§ **What is asked**: Copy out the lines from the one containing "Screen dimensions: 1568x736" through the one containing "(1291, 228)", both included, and leave the pictures out.

** Start of Data for processing **

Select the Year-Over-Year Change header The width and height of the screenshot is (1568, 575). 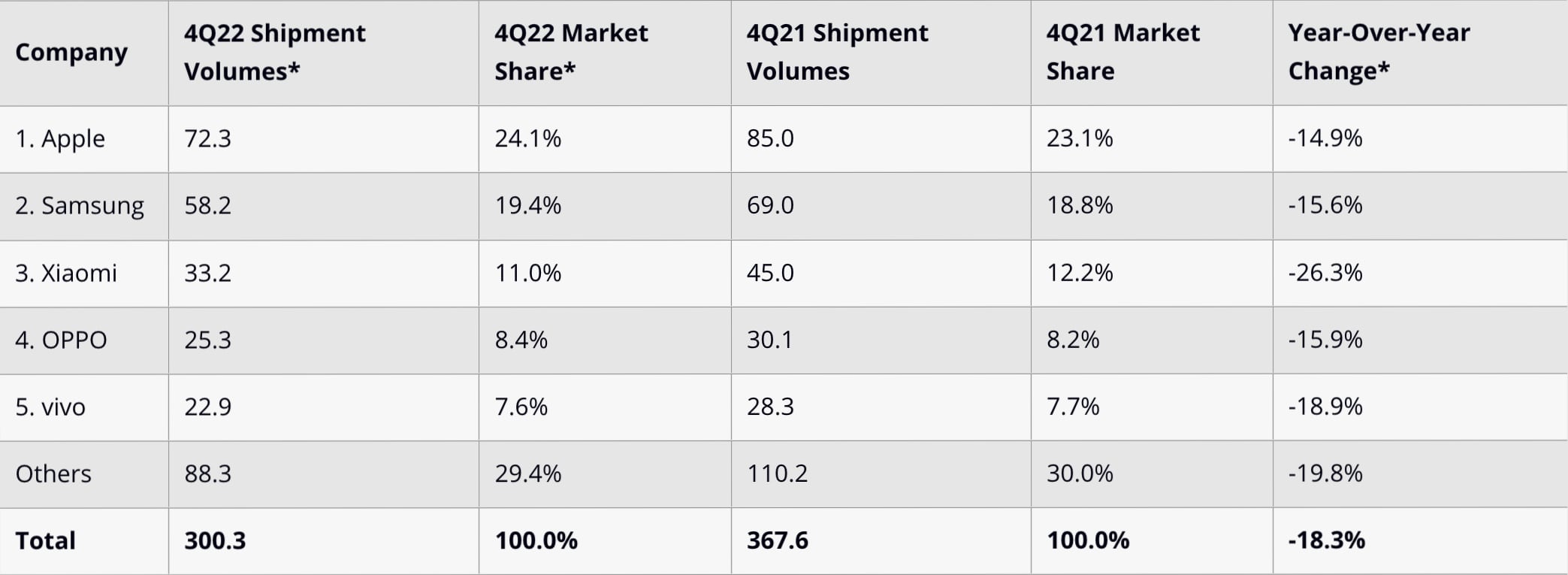click(x=1379, y=52)
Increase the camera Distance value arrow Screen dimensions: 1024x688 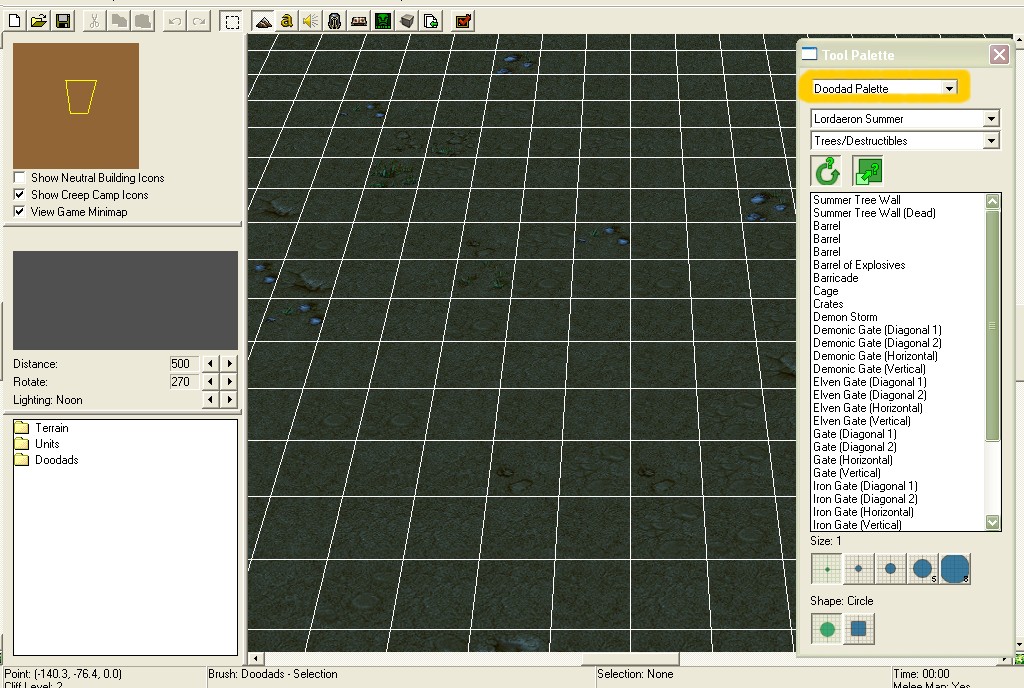pos(229,364)
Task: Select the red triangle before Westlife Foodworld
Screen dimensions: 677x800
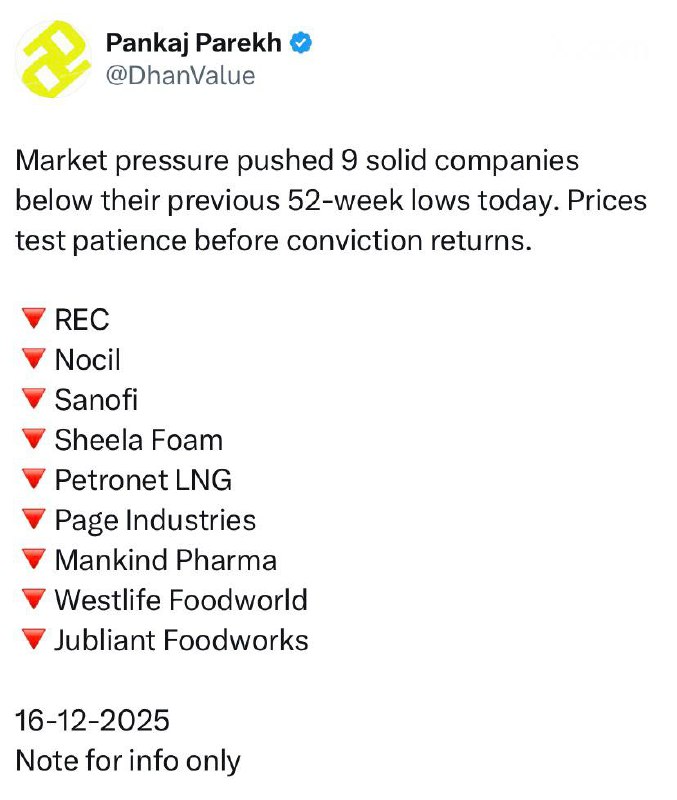Action: (33, 600)
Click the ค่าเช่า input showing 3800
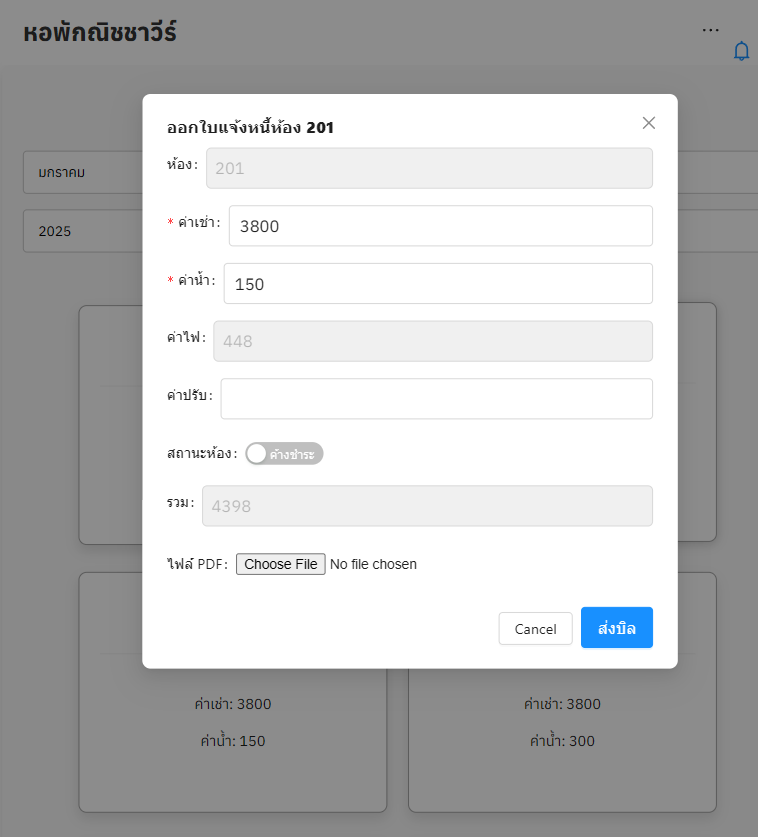The image size is (758, 837). (440, 226)
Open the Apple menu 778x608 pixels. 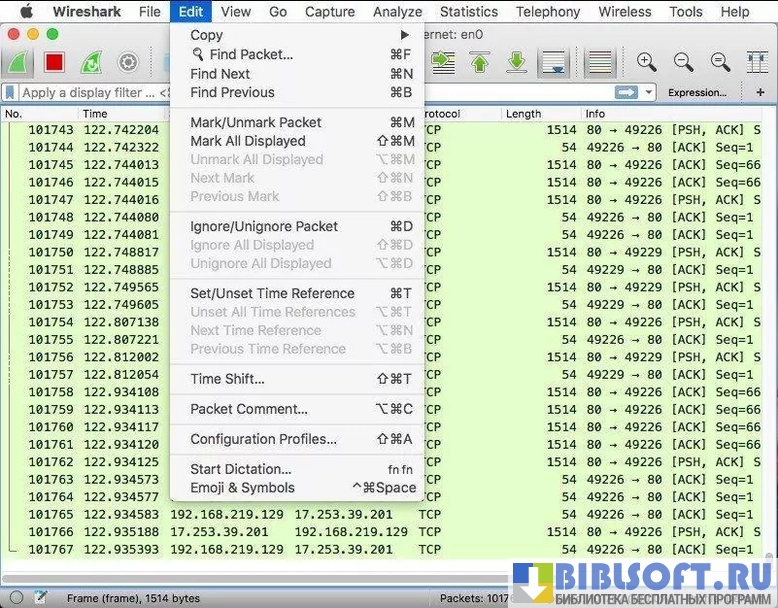[x=25, y=12]
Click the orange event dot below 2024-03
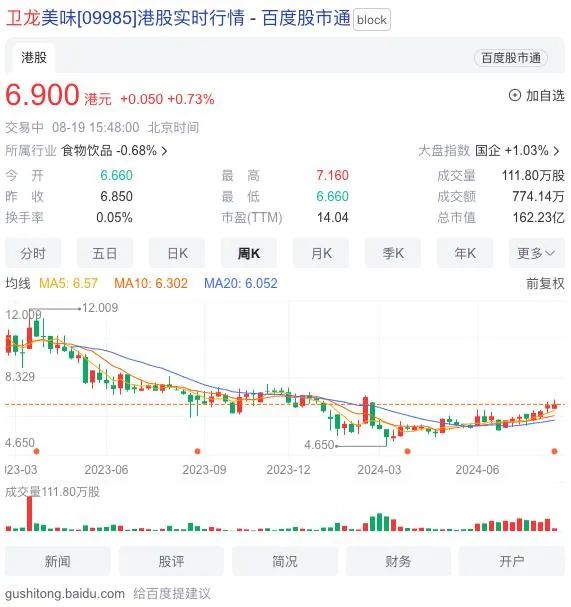Viewport: 571px width, 607px height. coord(407,451)
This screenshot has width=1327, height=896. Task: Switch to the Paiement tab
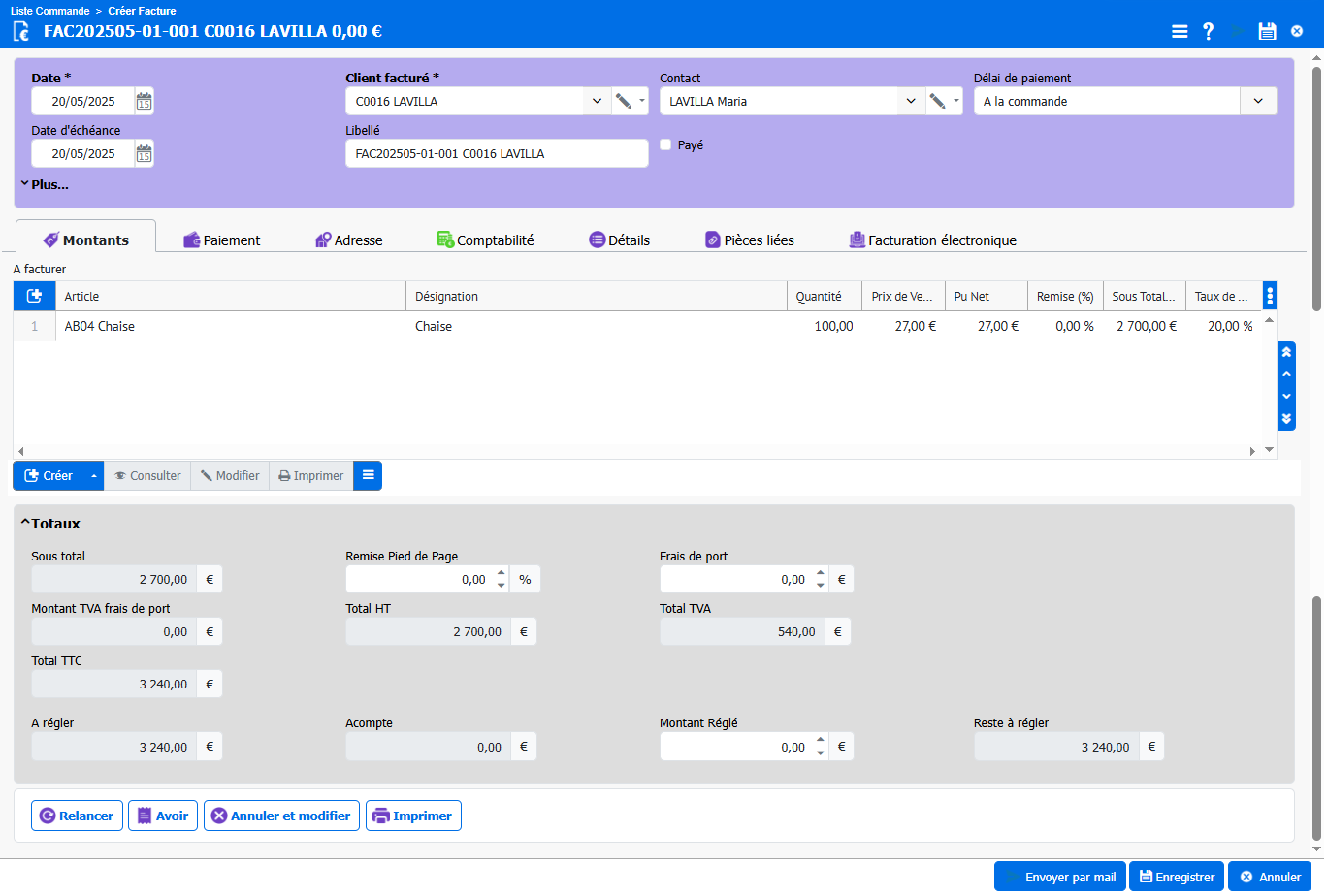pyautogui.click(x=221, y=240)
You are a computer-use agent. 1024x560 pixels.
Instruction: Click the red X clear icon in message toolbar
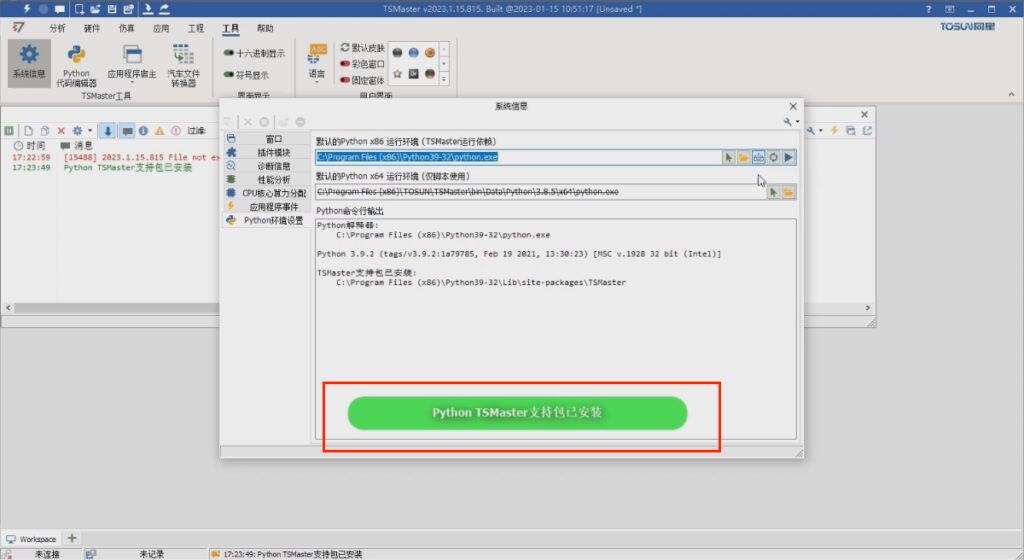click(x=61, y=130)
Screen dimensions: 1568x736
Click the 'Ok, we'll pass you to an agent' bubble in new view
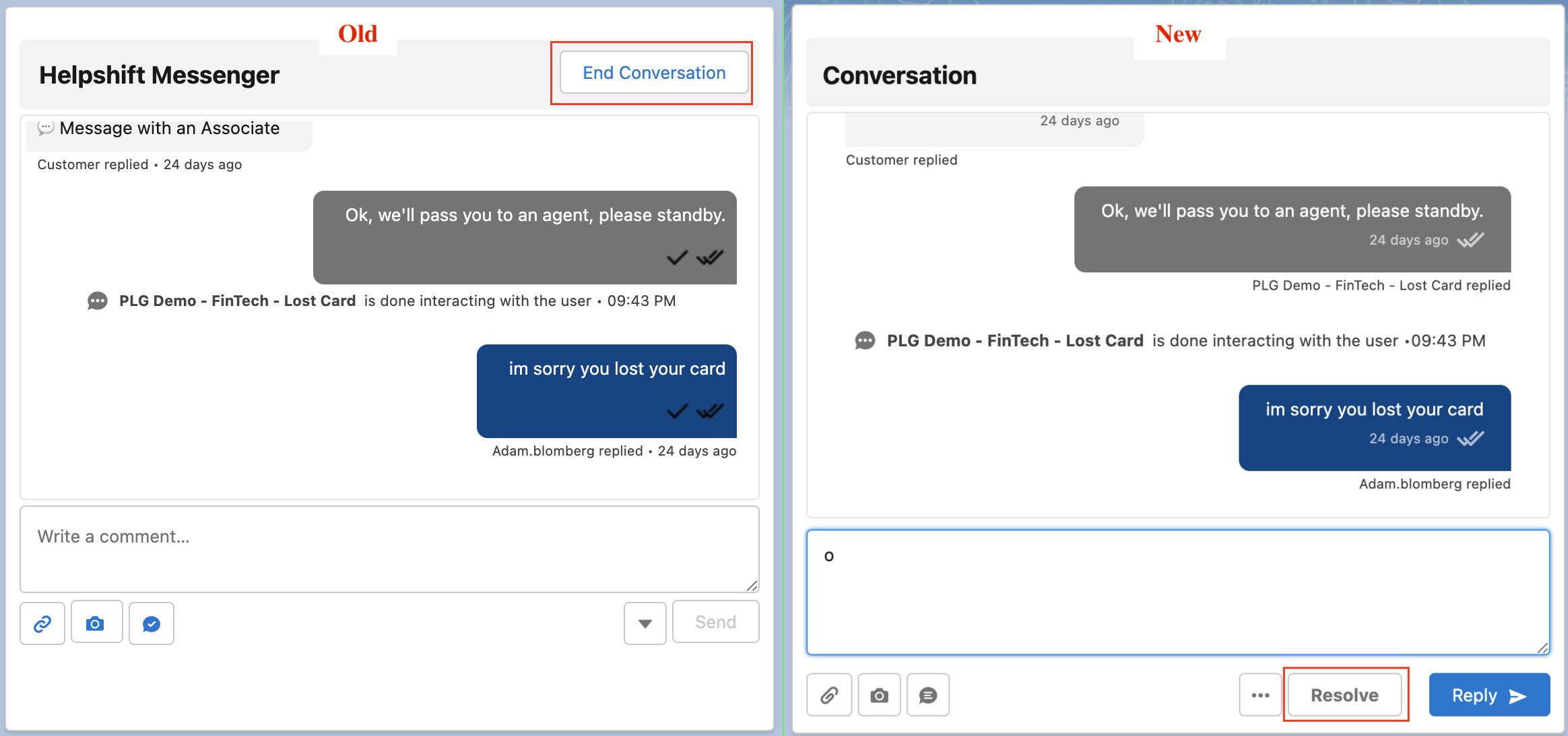(1291, 228)
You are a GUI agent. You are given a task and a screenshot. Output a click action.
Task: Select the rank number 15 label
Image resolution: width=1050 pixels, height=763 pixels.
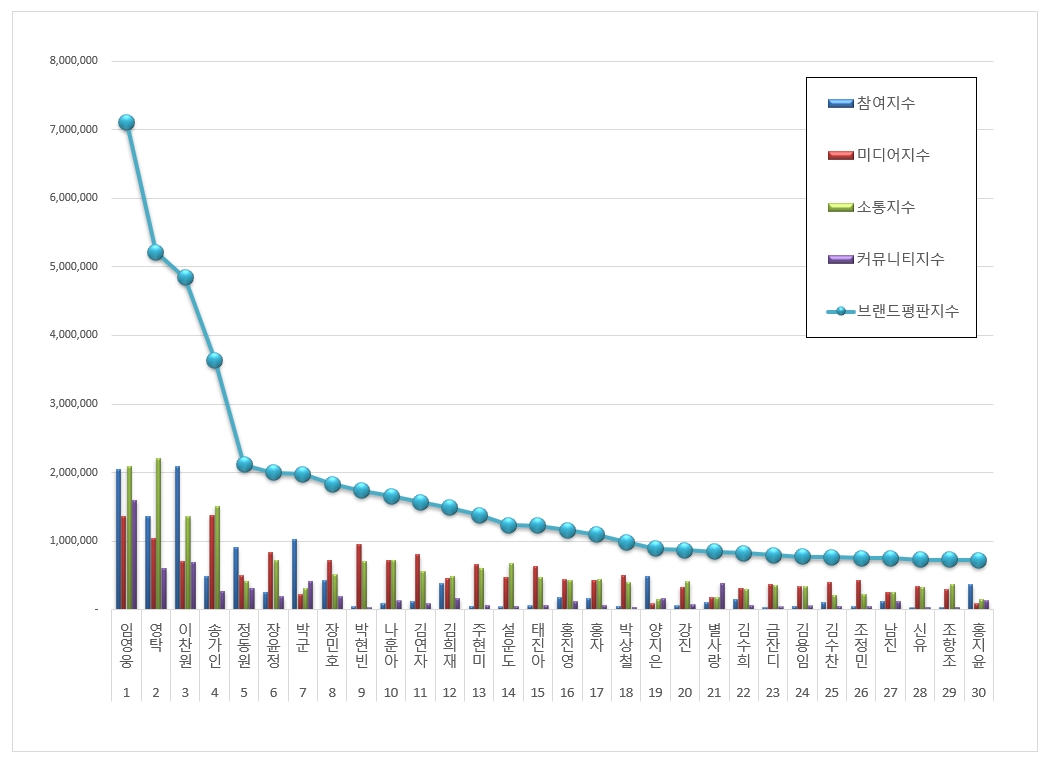coord(538,693)
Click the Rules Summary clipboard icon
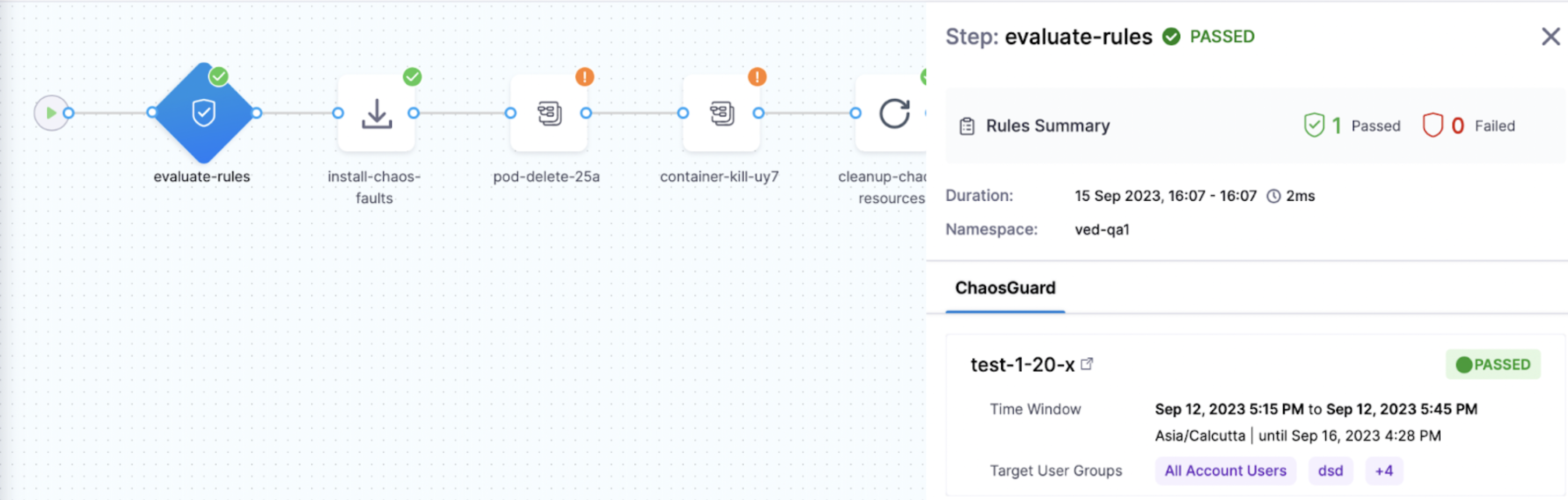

** End of Data for processing **

§ **The answer**:
Screen dimensions: 1568x736
Click the 'Ok, we'll pass you to an agent' bubble in new view
(1291, 228)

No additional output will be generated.